I concur that Dunkhorne or Dunkhorn probably is a corruption of something, though this, in and of itself, is unrelated to my inquiry about the lineage of the Fullers. Somewhat more relevant is the issue of Anna or Anne's name, but regardless of spelling it was some form of that name and I haven't seen anything else suggested as an alternative except Susannah, which probably isn't correct. I would imagine Anne was most likely her real name. In either case, though, it's not relevant to my question, which is why there are so many multiple versions of Edward and Samuel's siblings. I have seen many versions that list only Edward and Samuel as children of Robert, and then there others that show additional siblings and the list is always different. This was primarily what I was concerned about, as the data I have says I'm descended from a brother of Edward and Samuel named Thomas. It's a bit disconcerting to find so much variation in the siblings of Edward and Samuel.

*Set task 1*: Count the lines of the records that contain the string "central", and reply with the number alone.
The Fuller family post and the records below it come from unrelated sources.

*Data to use*:
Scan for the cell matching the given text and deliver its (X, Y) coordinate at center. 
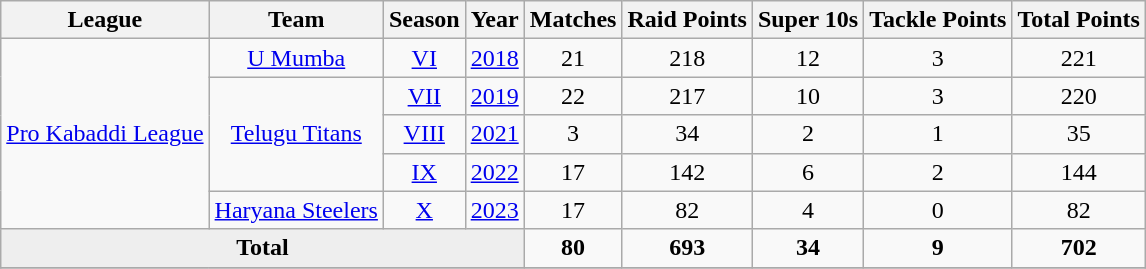
IX (424, 172)
218 (687, 58)
220 (1079, 96)
Tackle Points (938, 20)
702 (1079, 248)
0 (938, 210)
12 (808, 58)
4 (808, 210)
U Mumba (296, 58)
League (105, 20)
1 (938, 134)
22 (573, 96)
Telugu Titans (296, 134)
9 (938, 248)
21 (573, 58)
693 (687, 248)
2019 (494, 96)
10 (808, 96)
142 (687, 172)
Season (424, 20)
221 (1079, 58)
Raid Points (687, 20)
X (424, 210)
144 (1079, 172)
217 (687, 96)
Matches (573, 20)
Total Points (1079, 20)
2021 (494, 134)
Year (494, 20)
VII (424, 96)
Total (262, 248)
Haryana Steelers (296, 210)
2022 (494, 172)
2023 (494, 210)
6 (808, 172)
80 (573, 248)
Super 10s (808, 20)
Pro Kabaddi League (105, 134)
35 (1079, 134)
2018 (494, 58)
Team (296, 20)
VIII (424, 134)
VI (424, 58)
Scan for the cell matching the given text and deliver its [X, Y] coordinate at center. 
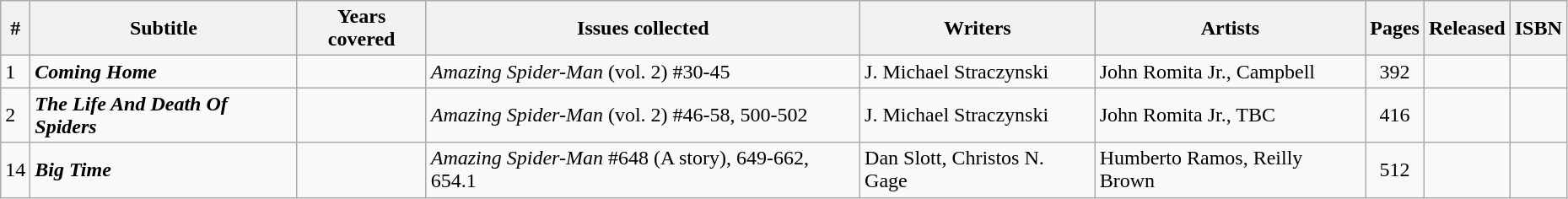
Artists [1230, 29]
416 [1395, 115]
The Life And Death Of Spiders [164, 115]
Big Time [164, 170]
Issues collected [643, 29]
Pages [1395, 29]
Amazing Spider-Man #648 (A story), 649-662, 654.1 [643, 170]
Humberto Ramos, Reilly Brown [1230, 170]
Subtitle [164, 29]
Coming Home [164, 72]
Writers [978, 29]
1 [15, 72]
John Romita Jr., Campbell [1230, 72]
Amazing Spider-Man (vol. 2) #30-45 [643, 72]
# [15, 29]
Released [1467, 29]
2 [15, 115]
Amazing Spider-Man (vol. 2) #46-58, 500-502 [643, 115]
Dan Slott, Christos N. Gage [978, 170]
392 [1395, 72]
ISBN [1538, 29]
John Romita Jr., TBC [1230, 115]
512 [1395, 170]
14 [15, 170]
Years covered [361, 29]
Locate the cell with the specified text and output its (X, Y) center coordinate. 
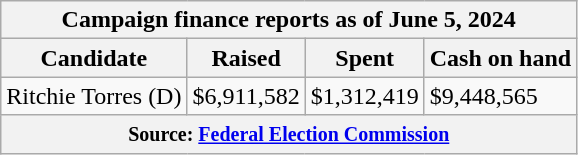
$1,312,419 (364, 96)
Raised (246, 58)
Campaign finance reports as of June 5, 2024 (289, 20)
Spent (364, 58)
Candidate (94, 58)
$9,448,565 (500, 96)
Source: Federal Election Commission (289, 134)
$6,911,582 (246, 96)
Ritchie Torres (D) (94, 96)
Cash on hand (500, 58)
Locate the cell with the specified text and output its (X, Y) center coordinate. 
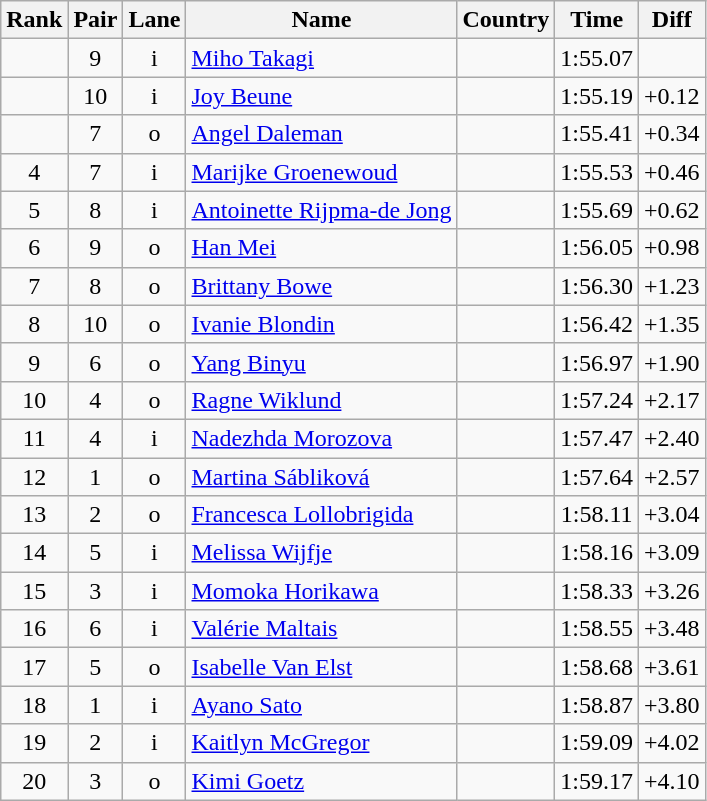
+4.02 (672, 743)
Martina Sábliková (322, 477)
Diff (672, 20)
Time (597, 20)
16 (34, 629)
+2.40 (672, 438)
15 (34, 591)
1:56.42 (597, 324)
+1.23 (672, 286)
Valérie Maltais (322, 629)
1:58.33 (597, 591)
Pair (96, 20)
+3.61 (672, 667)
13 (34, 515)
17 (34, 667)
1:55.19 (597, 96)
+3.04 (672, 515)
1:58.55 (597, 629)
+0.98 (672, 248)
Antoinette Rijpma-de Jong (322, 210)
18 (34, 705)
12 (34, 477)
1:56.05 (597, 248)
+2.17 (672, 400)
Ayano Sato (322, 705)
Kimi Goetz (322, 781)
Ragne Wiklund (322, 400)
Rank (34, 20)
1:58.16 (597, 553)
1:57.64 (597, 477)
1:58.68 (597, 667)
+2.57 (672, 477)
+0.62 (672, 210)
+0.34 (672, 134)
1:59.17 (597, 781)
20 (34, 781)
14 (34, 553)
Ivanie Blondin (322, 324)
1:56.97 (597, 362)
Brittany Bowe (322, 286)
Nadezhda Morozova (322, 438)
Han Mei (322, 248)
1:57.47 (597, 438)
11 (34, 438)
Joy Beune (322, 96)
+1.90 (672, 362)
Marijke Groenewoud (322, 172)
1:58.87 (597, 705)
Country (506, 20)
1:55.53 (597, 172)
Miho Takagi (322, 58)
+4.10 (672, 781)
Melissa Wijfje (322, 553)
1:55.07 (597, 58)
+3.09 (672, 553)
Angel Daleman (322, 134)
Momoka Horikawa (322, 591)
Kaitlyn McGregor (322, 743)
+3.48 (672, 629)
+0.12 (672, 96)
Lane (154, 20)
Francesca Lollobrigida (322, 515)
1:58.11 (597, 515)
+3.80 (672, 705)
+0.46 (672, 172)
Name (322, 20)
1:56.30 (597, 286)
1:55.69 (597, 210)
Isabelle Van Elst (322, 667)
Yang Binyu (322, 362)
+3.26 (672, 591)
19 (34, 743)
1:59.09 (597, 743)
+1.35 (672, 324)
1:55.41 (597, 134)
1:57.24 (597, 400)
Capture the cell that displays the provided text and extract its [x, y] central coordinate. 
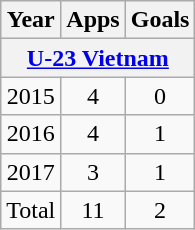
11 [93, 210]
U-23 Vietnam [98, 58]
Goals [160, 20]
2017 [31, 172]
2016 [31, 134]
0 [160, 96]
2015 [31, 96]
2 [160, 210]
Total [31, 210]
Year [31, 20]
3 [93, 172]
Apps [93, 20]
Identify which cell holds the provided text, then report its [x, y] central coordinate. 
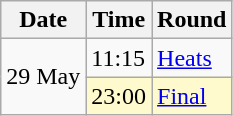
Heats [192, 58]
Round [192, 20]
Final [192, 96]
29 May [44, 77]
Date [44, 20]
Time [119, 20]
23:00 [119, 96]
11:15 [119, 58]
Find where the given text appears and provide that cell's center as [x, y] coordinate. 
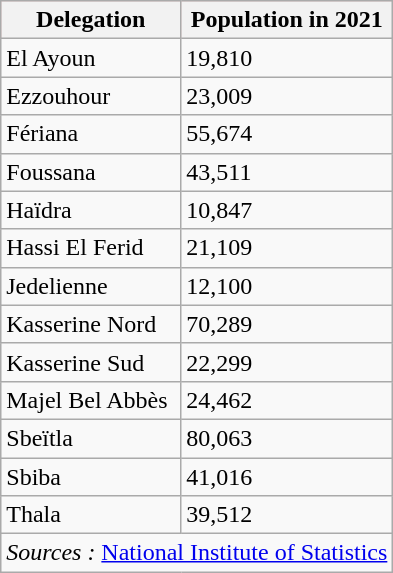
12,100 [287, 286]
Thala [91, 515]
22,299 [287, 362]
Hassi El Ferid [91, 248]
Majel Bel Abbès [91, 400]
Ezzouhour [91, 96]
Sbiba [91, 477]
70,289 [287, 324]
19,810 [287, 58]
Kasserine Nord [91, 324]
El Ayoun [91, 58]
Delegation [91, 20]
21,109 [287, 248]
41,016 [287, 477]
55,674 [287, 134]
Kasserine Sud [91, 362]
Sbeïtla [91, 438]
10,847 [287, 210]
39,512 [287, 515]
Fériana [91, 134]
Jedelienne [91, 286]
43,511 [287, 172]
Population in 2021 [287, 20]
Foussana [91, 172]
Sources : National Institute of Statistics [197, 553]
23,009 [287, 96]
80,063 [287, 438]
Haïdra [91, 210]
24,462 [287, 400]
For the text-containing cell, return its midpoint in [x, y] coordinate format. 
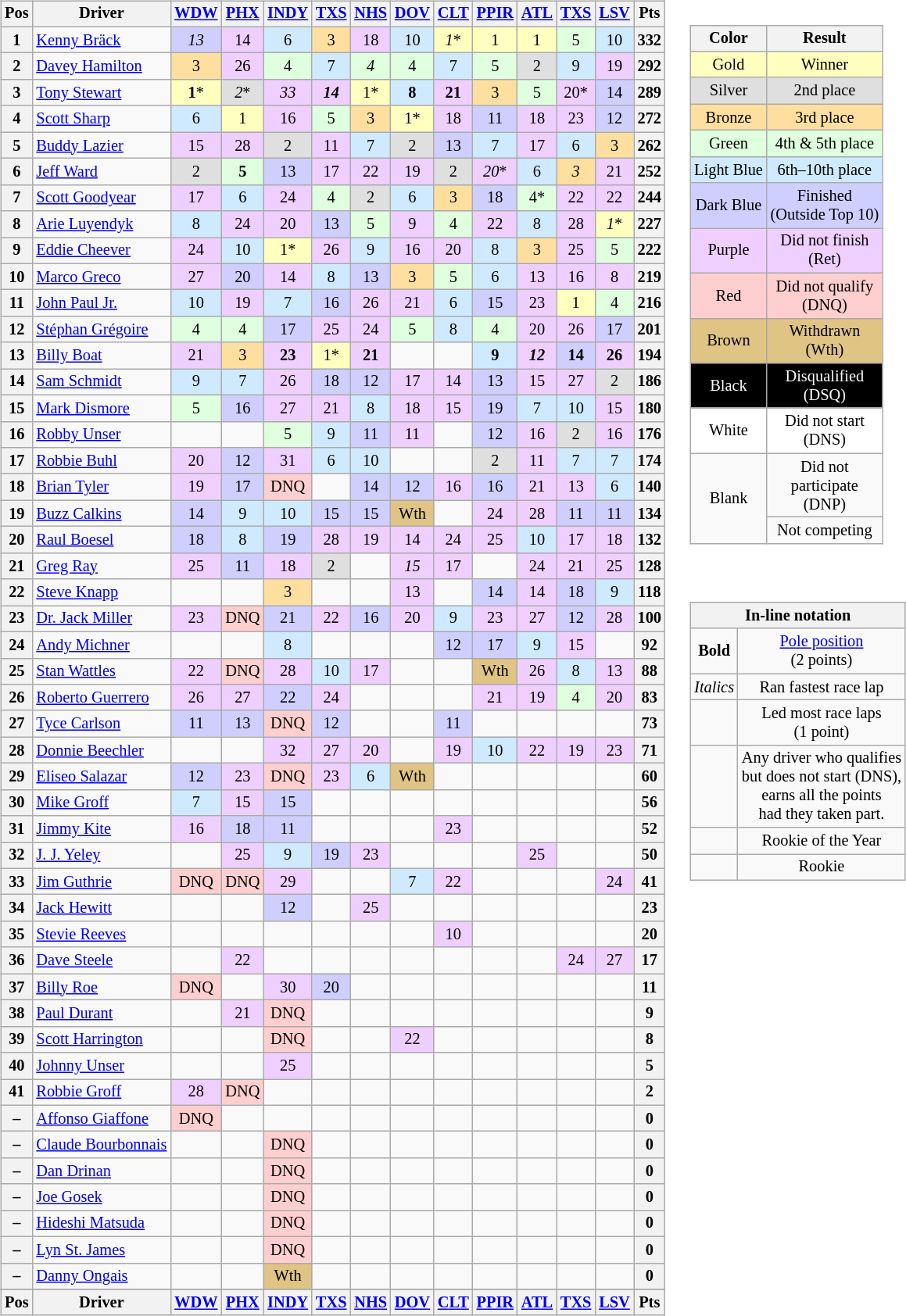
John Paul Jr. [102, 303]
Buzz Calkins [102, 514]
244 [650, 198]
In-line notation [797, 616]
Danny Ongais [102, 1277]
2nd place [825, 91]
50 [650, 856]
Jimmy Kite [102, 829]
Dark Blue [729, 206]
Stevie Reeves [102, 935]
83 [650, 698]
92 [650, 645]
Robbie Groff [102, 1093]
Joe Gosek [102, 1198]
Paul Durant [102, 1014]
34 [16, 908]
Bronze [729, 117]
40 [16, 1066]
Withdrawn(Wth) [825, 341]
52 [650, 829]
Did notparticipate(DNP) [825, 485]
Billy Boat [102, 356]
Result [825, 38]
Eddie Cheever [102, 251]
4* [537, 198]
132 [650, 540]
174 [650, 461]
Silver [729, 91]
6th–10th place [825, 170]
186 [650, 382]
3rd place [825, 117]
Did not start(DNS) [825, 431]
J. J. Yeley [102, 856]
Gold [729, 65]
71 [650, 750]
60 [650, 777]
Jack Hewitt [102, 908]
118 [650, 593]
292 [650, 66]
Black [729, 386]
128 [650, 566]
Sam Schmidt [102, 382]
194 [650, 356]
Scott Sharp [102, 119]
Disqualified(DSQ) [825, 386]
Purple [729, 251]
4th & 5th place [825, 144]
Italics [714, 687]
Davey Hamilton [102, 66]
Jeff Ward [102, 172]
Did not finish(Ret) [825, 251]
216 [650, 303]
Billy Roe [102, 987]
Tony Stewart [102, 93]
Mark Dismore [102, 408]
Did not qualify(DNQ) [825, 295]
56 [650, 803]
Bold [714, 651]
Color [729, 38]
Mike Groff [102, 803]
Scott Harrington [102, 1040]
Raul Boesel [102, 540]
Arie Luyendyk [102, 224]
36 [16, 961]
Ran fastest race lap [822, 687]
176 [650, 435]
252 [650, 172]
Roberto Guerrero [102, 698]
White [729, 431]
73 [650, 724]
Rookie of the Year [822, 841]
Pole position(2 points) [822, 651]
Jim Guthrie [102, 882]
Stéphan Grégoire [102, 330]
Blank [729, 499]
Green [729, 144]
88 [650, 671]
35 [16, 935]
Marco Greco [102, 277]
222 [650, 251]
Robby Unser [102, 435]
39 [16, 1040]
Hideshi Matsuda [102, 1224]
Kenny Bräck [102, 40]
Affonso Giaffone [102, 1119]
Brian Tyler [102, 487]
201 [650, 330]
Led most race laps(1 point) [822, 723]
272 [650, 119]
219 [650, 277]
38 [16, 1014]
2* [242, 93]
Steve Knapp [102, 593]
Donnie Beechler [102, 750]
Robbie Buhl [102, 461]
140 [650, 487]
180 [650, 408]
Stan Wattles [102, 671]
Scott Goodyear [102, 198]
Red [729, 295]
Lyn St. James [102, 1250]
262 [650, 145]
Light Blue [729, 170]
Any driver who qualifiesbut does not start (DNS),earns all the pointshad they taken part. [822, 786]
Rookie [822, 868]
Tyce Carlson [102, 724]
Claude Bourbonnais [102, 1145]
Buddy Lazier [102, 145]
Winner [825, 65]
Johnny Unser [102, 1066]
Dave Steele [102, 961]
134 [650, 514]
Dan Drinan [102, 1172]
Finished(Outside Top 10) [825, 206]
Not competing [825, 531]
Andy Michner [102, 645]
227 [650, 224]
Eliseo Salazar [102, 777]
Brown [729, 341]
Dr. Jack Miller [102, 619]
332 [650, 40]
Greg Ray [102, 566]
100 [650, 619]
37 [16, 987]
289 [650, 93]
Capture the cell that displays the provided text and extract its [X, Y] central coordinate. 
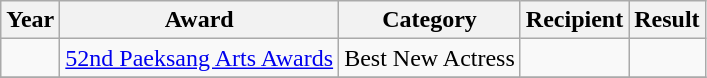
Award [200, 20]
Category [430, 20]
Best New Actress [430, 58]
Year [30, 20]
Recipient [574, 20]
Result [667, 20]
52nd Paeksang Arts Awards [200, 58]
Scan for the cell matching the given text and deliver its (x, y) coordinate at center. 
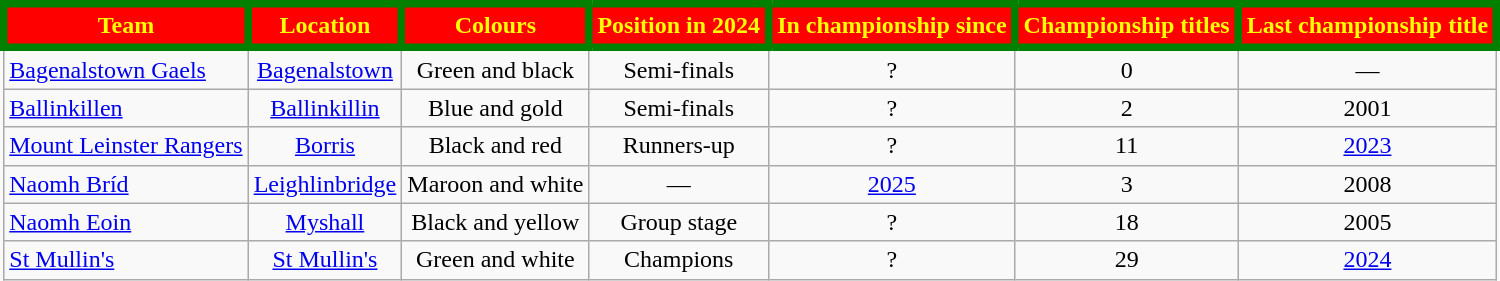
Green and black (496, 68)
Black and yellow (496, 222)
Position in 2024 (679, 26)
Bagenalstown Gaels (126, 68)
2001 (1367, 108)
2 (1126, 108)
2024 (1367, 260)
Ballinkillen (126, 108)
29 (1126, 260)
Championship titles (1126, 26)
Location (325, 26)
3 (1126, 184)
11 (1126, 146)
Last championship title (1367, 26)
Black and red (496, 146)
Runners-up (679, 146)
Colours (496, 26)
Mount Leinster Rangers (126, 146)
In championship since (892, 26)
18 (1126, 222)
Naomh Bríd (126, 184)
2008 (1367, 184)
Champions (679, 260)
Blue and gold (496, 108)
Leighlinbridge (325, 184)
Maroon and white (496, 184)
Group stage (679, 222)
Ballinkillin (325, 108)
0 (1126, 68)
2005 (1367, 222)
Bagenalstown (325, 68)
Borris (325, 146)
Team (126, 26)
2025 (892, 184)
Naomh Eoin (126, 222)
2023 (1367, 146)
Green and white (496, 260)
Myshall (325, 222)
Scan for the cell matching the given text and deliver its [x, y] coordinate at center. 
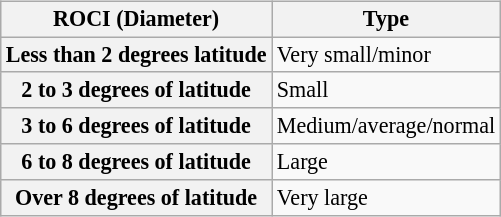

*Set task 2*: In the Fuller family post, which brother of Edward and Samuel does the writer's data name as the writer's ancestor?

*Written solution 1*: 3

*Written solution 2*: Thomas